Task item:
Take the data below. Output it exactly from its first line through the line containing "Select the Direct".

Dataset records:
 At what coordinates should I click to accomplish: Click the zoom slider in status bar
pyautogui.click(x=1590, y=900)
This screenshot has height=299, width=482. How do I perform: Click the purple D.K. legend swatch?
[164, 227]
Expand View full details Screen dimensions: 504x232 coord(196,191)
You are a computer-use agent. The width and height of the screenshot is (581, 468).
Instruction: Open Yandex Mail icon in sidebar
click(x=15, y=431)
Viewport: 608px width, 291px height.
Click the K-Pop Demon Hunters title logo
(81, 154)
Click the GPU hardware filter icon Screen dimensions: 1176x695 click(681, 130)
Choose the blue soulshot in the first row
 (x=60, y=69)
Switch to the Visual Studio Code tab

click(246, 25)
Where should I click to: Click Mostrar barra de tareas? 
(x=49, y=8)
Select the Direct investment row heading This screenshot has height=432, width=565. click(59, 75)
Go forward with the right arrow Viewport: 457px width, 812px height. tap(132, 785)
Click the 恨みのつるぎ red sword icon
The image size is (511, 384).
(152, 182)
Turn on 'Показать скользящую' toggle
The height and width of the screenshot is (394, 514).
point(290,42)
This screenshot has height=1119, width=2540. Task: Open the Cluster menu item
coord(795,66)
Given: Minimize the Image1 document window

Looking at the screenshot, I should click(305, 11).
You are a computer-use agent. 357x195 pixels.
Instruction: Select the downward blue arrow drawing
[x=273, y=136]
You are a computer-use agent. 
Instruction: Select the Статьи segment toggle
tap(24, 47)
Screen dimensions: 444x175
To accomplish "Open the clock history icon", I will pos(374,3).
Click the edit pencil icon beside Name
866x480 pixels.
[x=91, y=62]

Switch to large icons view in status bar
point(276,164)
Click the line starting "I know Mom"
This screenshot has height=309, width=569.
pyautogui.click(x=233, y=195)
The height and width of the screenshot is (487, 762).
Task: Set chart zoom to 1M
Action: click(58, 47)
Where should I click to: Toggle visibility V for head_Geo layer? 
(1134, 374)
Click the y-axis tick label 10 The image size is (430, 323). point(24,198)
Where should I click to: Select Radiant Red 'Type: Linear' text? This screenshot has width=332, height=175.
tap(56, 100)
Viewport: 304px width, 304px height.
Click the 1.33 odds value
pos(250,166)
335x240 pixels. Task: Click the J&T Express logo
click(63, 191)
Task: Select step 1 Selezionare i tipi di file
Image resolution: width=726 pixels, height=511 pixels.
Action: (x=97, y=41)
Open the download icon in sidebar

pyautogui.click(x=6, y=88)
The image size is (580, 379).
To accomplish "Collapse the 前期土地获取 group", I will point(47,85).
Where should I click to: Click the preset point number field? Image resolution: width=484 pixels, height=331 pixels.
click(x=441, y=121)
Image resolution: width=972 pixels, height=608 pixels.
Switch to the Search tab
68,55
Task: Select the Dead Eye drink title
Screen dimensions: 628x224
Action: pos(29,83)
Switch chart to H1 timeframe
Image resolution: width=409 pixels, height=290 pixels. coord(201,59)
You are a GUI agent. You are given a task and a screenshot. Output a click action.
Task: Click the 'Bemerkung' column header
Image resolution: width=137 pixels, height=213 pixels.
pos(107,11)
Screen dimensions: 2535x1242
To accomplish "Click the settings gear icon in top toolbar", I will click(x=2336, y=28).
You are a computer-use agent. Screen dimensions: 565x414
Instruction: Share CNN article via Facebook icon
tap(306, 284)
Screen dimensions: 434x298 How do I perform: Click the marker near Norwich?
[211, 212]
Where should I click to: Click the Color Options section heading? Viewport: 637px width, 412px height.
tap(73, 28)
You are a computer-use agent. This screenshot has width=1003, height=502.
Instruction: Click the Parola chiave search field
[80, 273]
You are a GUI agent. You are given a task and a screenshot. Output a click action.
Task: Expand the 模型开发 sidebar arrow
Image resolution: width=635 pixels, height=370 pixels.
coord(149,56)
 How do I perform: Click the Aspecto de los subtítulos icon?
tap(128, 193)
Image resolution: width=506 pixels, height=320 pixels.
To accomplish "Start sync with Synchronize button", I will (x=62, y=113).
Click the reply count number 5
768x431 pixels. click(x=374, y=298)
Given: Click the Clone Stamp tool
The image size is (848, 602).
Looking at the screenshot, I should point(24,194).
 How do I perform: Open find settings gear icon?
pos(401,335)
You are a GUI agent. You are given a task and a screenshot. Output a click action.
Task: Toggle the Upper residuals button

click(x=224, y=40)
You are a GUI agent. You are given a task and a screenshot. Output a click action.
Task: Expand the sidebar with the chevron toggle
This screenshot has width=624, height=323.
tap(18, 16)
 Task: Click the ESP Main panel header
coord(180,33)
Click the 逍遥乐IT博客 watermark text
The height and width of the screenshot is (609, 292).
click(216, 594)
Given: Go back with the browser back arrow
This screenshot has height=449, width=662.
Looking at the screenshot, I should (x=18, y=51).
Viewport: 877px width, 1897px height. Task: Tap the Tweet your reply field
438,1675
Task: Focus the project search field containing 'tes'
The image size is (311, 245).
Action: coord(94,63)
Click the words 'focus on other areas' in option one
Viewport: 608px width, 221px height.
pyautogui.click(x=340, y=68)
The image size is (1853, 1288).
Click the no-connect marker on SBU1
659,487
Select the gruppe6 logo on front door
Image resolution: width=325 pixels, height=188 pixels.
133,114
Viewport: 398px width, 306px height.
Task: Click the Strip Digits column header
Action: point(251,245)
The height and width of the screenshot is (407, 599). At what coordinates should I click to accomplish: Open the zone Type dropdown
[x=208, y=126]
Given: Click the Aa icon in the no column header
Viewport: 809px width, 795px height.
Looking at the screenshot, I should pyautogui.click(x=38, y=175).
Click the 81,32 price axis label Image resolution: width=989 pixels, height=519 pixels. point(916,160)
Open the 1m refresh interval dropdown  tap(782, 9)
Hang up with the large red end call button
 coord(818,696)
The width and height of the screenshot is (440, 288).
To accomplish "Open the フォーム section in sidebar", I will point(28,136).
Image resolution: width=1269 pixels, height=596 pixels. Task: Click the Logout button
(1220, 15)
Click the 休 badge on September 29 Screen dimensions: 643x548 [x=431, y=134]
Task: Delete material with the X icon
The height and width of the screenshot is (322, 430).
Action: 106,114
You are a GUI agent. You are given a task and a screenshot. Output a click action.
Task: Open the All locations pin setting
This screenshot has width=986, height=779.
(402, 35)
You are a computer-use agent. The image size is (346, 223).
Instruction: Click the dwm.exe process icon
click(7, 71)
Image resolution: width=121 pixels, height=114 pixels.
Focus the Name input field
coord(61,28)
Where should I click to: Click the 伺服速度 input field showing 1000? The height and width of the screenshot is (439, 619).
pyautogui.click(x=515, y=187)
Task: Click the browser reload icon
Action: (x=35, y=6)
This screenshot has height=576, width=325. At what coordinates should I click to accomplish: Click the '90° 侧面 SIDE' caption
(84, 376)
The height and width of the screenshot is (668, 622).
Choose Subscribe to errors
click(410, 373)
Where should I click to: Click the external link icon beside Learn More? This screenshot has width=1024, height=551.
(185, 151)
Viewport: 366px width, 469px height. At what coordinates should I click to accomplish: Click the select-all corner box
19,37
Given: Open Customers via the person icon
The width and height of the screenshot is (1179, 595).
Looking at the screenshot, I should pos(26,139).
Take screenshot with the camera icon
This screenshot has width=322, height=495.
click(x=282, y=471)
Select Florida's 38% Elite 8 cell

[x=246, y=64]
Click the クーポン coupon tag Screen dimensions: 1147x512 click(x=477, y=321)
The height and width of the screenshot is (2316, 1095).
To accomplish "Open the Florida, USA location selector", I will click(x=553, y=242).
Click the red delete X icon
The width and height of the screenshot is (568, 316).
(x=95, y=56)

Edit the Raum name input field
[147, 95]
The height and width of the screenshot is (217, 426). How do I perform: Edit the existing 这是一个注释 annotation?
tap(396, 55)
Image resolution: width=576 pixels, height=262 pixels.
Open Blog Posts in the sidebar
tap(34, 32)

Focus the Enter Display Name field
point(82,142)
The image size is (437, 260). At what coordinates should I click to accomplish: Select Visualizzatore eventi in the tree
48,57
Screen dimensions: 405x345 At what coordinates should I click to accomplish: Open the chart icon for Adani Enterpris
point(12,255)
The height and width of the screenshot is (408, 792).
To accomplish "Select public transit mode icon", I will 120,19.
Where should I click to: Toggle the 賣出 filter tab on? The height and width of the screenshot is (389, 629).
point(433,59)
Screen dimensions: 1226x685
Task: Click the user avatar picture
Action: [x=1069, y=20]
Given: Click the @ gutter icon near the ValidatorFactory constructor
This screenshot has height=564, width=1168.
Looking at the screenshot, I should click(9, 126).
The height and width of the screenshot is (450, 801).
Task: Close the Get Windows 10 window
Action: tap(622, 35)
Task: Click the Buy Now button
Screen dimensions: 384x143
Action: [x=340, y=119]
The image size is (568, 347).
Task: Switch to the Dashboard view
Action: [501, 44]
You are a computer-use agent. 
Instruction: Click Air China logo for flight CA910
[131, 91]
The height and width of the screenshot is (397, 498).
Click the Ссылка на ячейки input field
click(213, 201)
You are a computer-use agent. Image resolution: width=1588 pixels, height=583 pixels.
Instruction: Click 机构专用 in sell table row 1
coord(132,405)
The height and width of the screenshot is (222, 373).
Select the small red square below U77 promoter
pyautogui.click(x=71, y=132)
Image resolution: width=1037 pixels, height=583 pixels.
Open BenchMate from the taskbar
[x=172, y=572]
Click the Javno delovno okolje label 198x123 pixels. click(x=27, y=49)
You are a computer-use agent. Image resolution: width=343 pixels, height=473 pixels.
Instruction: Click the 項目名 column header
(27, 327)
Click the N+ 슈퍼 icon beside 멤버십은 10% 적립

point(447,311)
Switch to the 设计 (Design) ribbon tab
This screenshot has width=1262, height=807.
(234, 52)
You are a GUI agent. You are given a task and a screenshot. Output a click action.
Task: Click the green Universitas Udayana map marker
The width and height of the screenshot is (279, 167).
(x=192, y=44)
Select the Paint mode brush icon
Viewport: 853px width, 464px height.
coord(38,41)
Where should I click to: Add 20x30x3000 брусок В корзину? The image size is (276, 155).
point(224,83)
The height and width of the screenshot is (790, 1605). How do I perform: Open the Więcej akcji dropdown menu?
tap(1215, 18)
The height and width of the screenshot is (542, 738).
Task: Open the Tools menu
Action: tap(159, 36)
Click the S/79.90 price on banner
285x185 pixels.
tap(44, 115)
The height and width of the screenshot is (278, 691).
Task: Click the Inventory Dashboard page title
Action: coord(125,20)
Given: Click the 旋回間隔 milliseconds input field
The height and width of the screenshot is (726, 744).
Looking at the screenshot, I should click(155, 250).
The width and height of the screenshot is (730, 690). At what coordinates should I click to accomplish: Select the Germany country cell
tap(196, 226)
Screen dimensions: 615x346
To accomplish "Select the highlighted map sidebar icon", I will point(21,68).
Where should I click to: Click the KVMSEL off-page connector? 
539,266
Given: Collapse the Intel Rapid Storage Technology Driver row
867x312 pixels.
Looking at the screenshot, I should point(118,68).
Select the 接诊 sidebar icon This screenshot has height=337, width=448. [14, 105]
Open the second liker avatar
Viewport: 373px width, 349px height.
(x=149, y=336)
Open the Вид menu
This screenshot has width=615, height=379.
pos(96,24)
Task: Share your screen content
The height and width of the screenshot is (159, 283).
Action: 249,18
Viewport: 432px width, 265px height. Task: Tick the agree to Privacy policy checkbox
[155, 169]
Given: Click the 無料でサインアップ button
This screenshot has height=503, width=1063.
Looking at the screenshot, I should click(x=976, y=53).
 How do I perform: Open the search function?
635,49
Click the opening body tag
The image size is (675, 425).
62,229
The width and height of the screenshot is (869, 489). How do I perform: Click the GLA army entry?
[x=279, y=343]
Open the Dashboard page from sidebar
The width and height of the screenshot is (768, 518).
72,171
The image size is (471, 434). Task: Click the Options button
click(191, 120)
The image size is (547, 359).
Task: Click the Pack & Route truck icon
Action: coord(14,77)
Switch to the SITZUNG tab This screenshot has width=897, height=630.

Result:
 At what coordinates should I click to accomplish: Click the zoom slider in status bar
pyautogui.click(x=1590, y=900)
This screenshot has height=299, width=482. How do I perform: Click the purple D.K. legend swatch?
[164, 227]
Expand View full details Screen dimensions: 504x232 coord(196,191)
You are a computer-use agent. The width and height of the screenshot is (581, 468).
Instruction: Open Yandex Mail icon in sidebar
click(x=15, y=431)
Viewport: 608px width, 291px height.
Click the K-Pop Demon Hunters title logo
(81, 154)
Click the GPU hardware filter icon Screen dimensions: 1176x695 click(681, 130)
Choose the blue soulshot in the first row
 (x=60, y=69)
Switch to the Visual Studio Code tab

click(246, 25)
Where should I click to: Click Mostrar barra de tareas? 
(x=49, y=8)
Select the Direct investment row heading This screenshot has height=432, width=565. click(59, 75)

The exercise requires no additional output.